临床儿科杂志 ›› 2014, Vol. 32 ›› Issue (1): 76-79.

• 专家笔谈 • 上一篇    下一篇

先天性白细胞异常颗粒综合征合并慢性活动性EB病毒感染1例报告

李旭芳1, 2 方峰1 徐三清1   

  1. 1 华中科技大学同济医学院附属同济医院儿科 (湖北武汉 430030);
    2 广州市妇女儿童医疗中心儿科 (广东广州 510000)
  • 收稿日期:2014-01-15 出版日期:2014-01-15 发布日期:2014-01-15

Chediak-Higashi syndrome complicated by chronic active Epstein-Barr virus infection: a case report LI Xufang1,2, FANG Feng1, XU Sanqing1 (1.Department of Pediatrics, Tongji Hospital, Tongji Medical College, Huazhong University of Science and Technology, Wuhan 430030, Hubei, China; 2.Department of Pediatrics, Guangzhou Women and Children’s Medical Center, Guangzhou 510000, Guangdong, China)

  • Received:2014-01-15 Online:2014-01-15 Published:2014-01-15

摘要:

 目的 探讨先天性白细胞异常颗粒综合征(CHS)合并慢性活动性EB病毒(CAEBV)感染的临床特点、诊治方法及相关发病机制。
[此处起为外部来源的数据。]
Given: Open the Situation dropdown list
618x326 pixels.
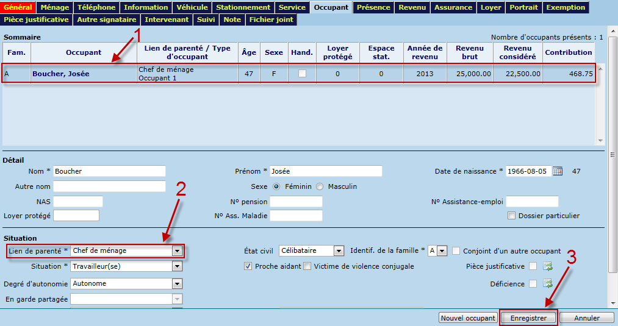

方法 分析1例1岁7个月CHS合并EBV感染女性患儿的诊治经过,并复习相关文献。结果 患儿既往有多次感染史,贫血貌,头发灰白稀疏,双侧虹膜色泽变浅、周边呈车辐样改变,双肺可闻及细湿啰音,肝脾明显肿大,血象进行性三系减少,超敏C-反应蛋白升高,痰培养有铜绿假单胞菌生长,血EBV DNA明显升高,苯丙氨酸尿症筛查实验(-),发干光镜检查显示色素脱失,骨髓细胞学检查可见吞噬型组织细胞增多,骨髓细胞电镜检查部分分叶核粒细胞胞浆内可见粗大溶酶体颗粒。结论 CHS诊断不能仅依赖于外周血和骨髓细胞涂片光镜检查,必要时可进行电镜检查以发现粒细胞内粗大异常的溶酶体颗粒。目前CHS的治疗方法有限,骨髓移植可能可以纠正免疫及血液学方面的缺陷。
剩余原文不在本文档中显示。